#### Assigned task
Find "Where should I", then copy its line and every later line of the entries exactly through the end, leaving all pictures out.
++++ Given data
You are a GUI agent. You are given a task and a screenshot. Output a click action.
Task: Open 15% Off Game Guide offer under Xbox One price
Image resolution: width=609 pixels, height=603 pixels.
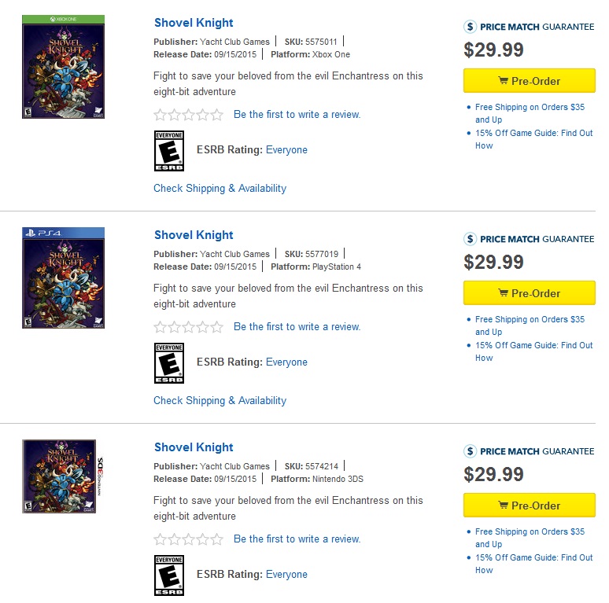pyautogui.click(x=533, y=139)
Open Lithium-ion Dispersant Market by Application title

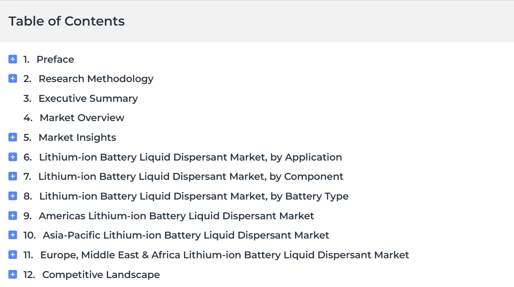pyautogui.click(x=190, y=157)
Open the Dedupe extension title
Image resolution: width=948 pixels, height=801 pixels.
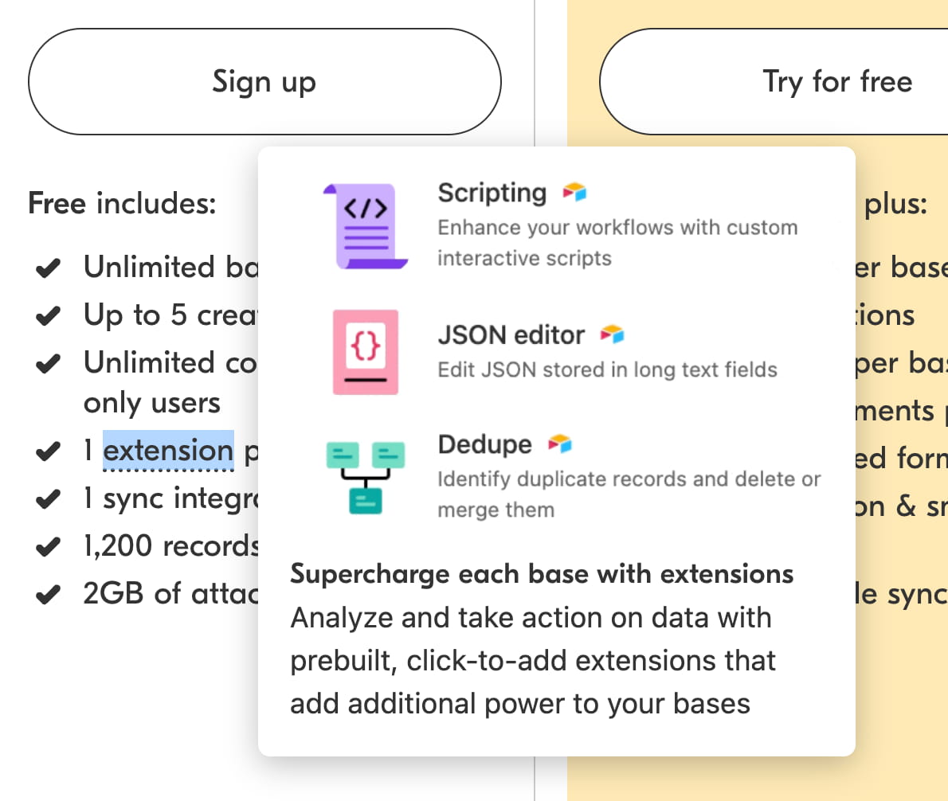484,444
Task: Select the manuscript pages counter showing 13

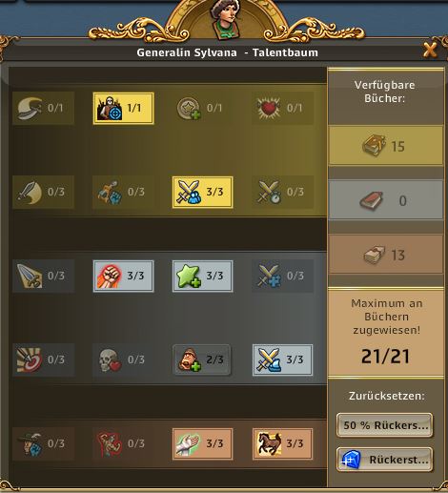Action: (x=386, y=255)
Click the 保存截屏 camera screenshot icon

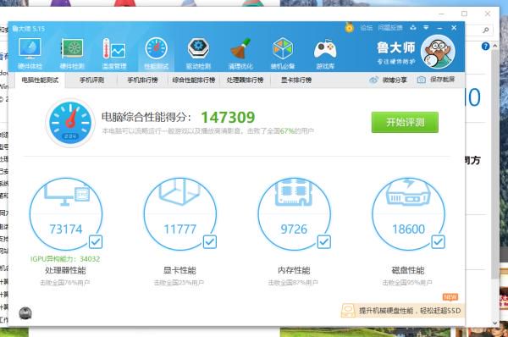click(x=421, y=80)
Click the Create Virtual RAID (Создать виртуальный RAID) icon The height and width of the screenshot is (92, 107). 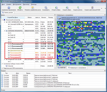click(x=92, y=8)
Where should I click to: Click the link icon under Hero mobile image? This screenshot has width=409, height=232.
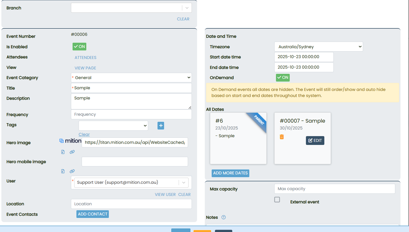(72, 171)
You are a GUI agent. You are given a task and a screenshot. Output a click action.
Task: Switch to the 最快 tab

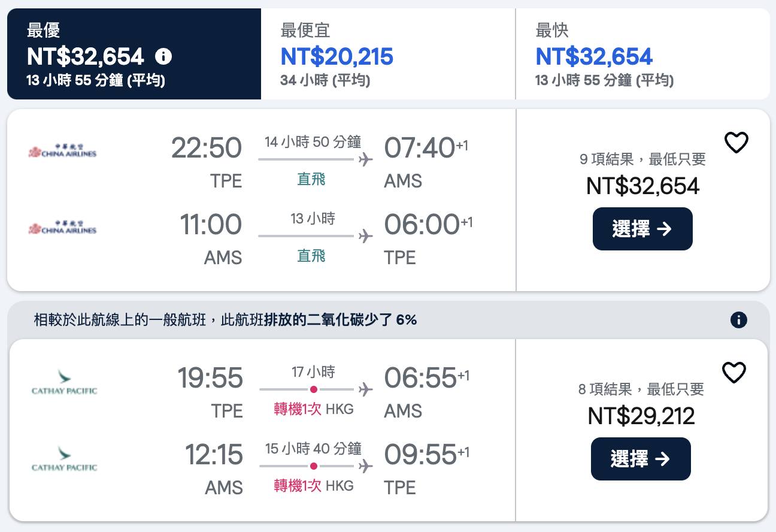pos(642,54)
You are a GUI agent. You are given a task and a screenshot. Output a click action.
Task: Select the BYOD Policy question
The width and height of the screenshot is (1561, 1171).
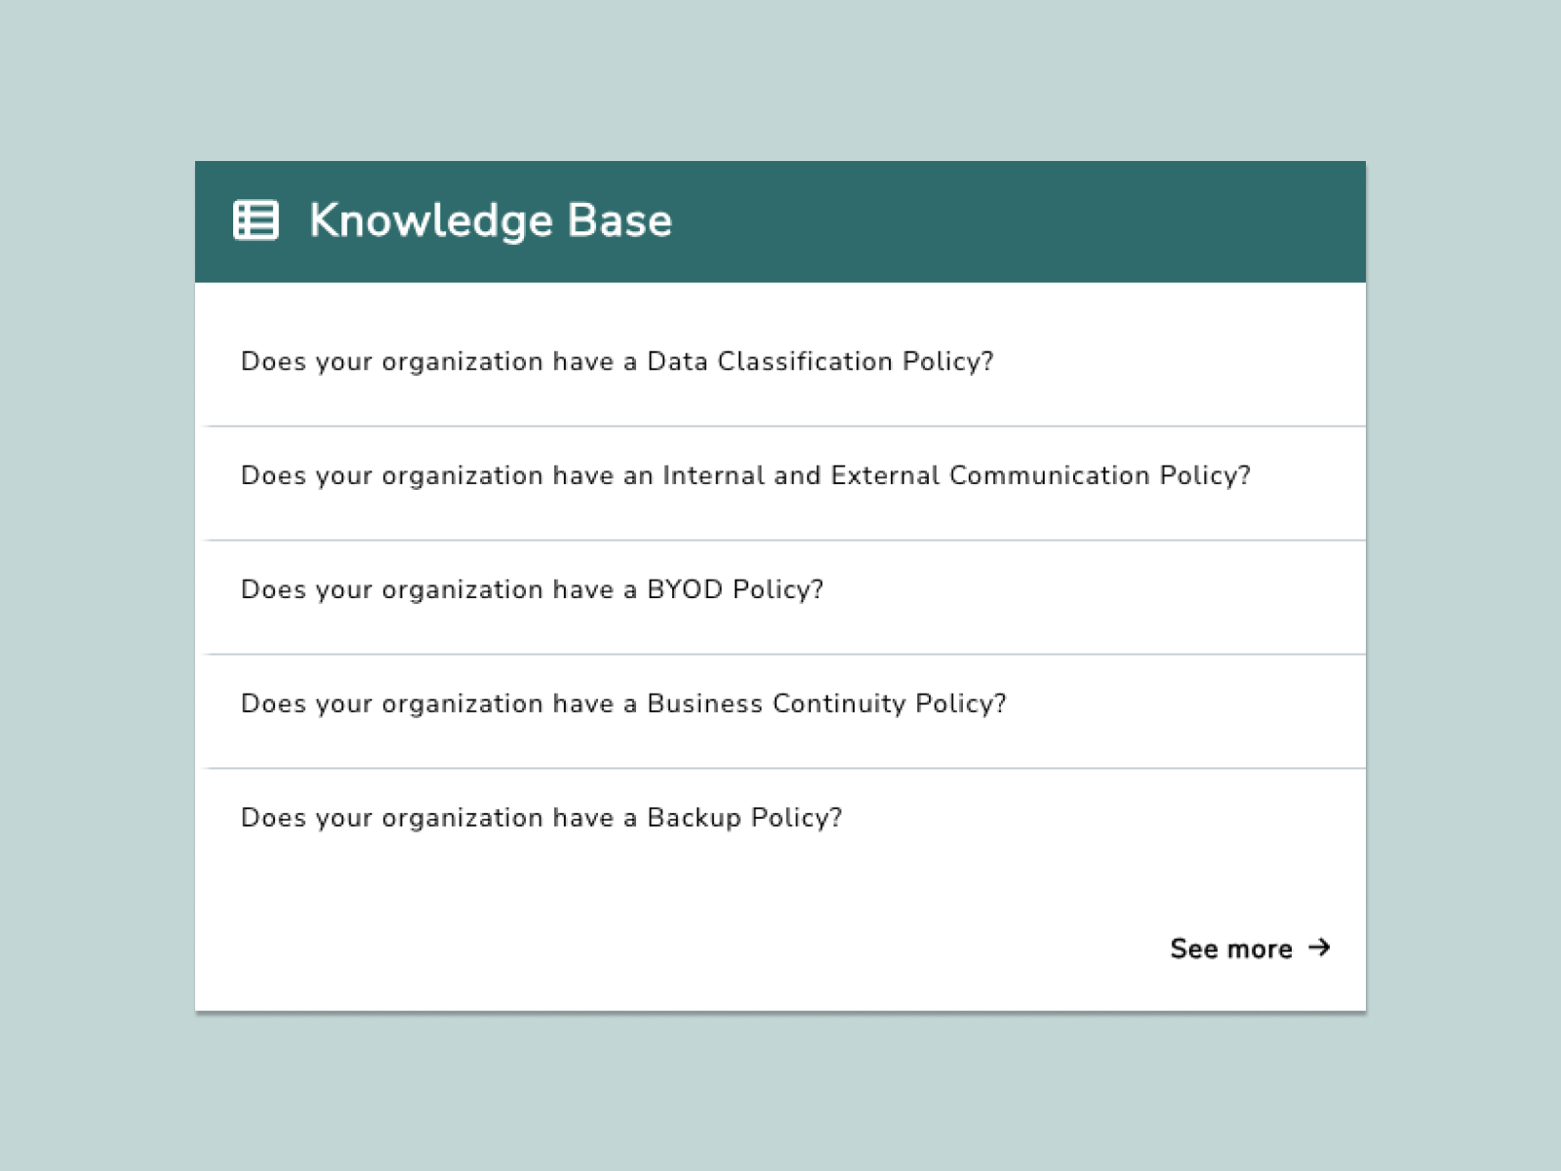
++++++++
#### Solution to this task
Where should I click to: Click the link icon under Hero mobile image? This screenshot has width=409, height=232.
(72, 171)
You are a GUI agent. You are given a task and a screenshot. Output a click action.
Task: Switch to the 最快 tab

pos(642,54)
You are a GUI agent. You are given a task and a screenshot. Output a click action.
Task: Select the BYOD Policy question
The width and height of the screenshot is (1561, 1171).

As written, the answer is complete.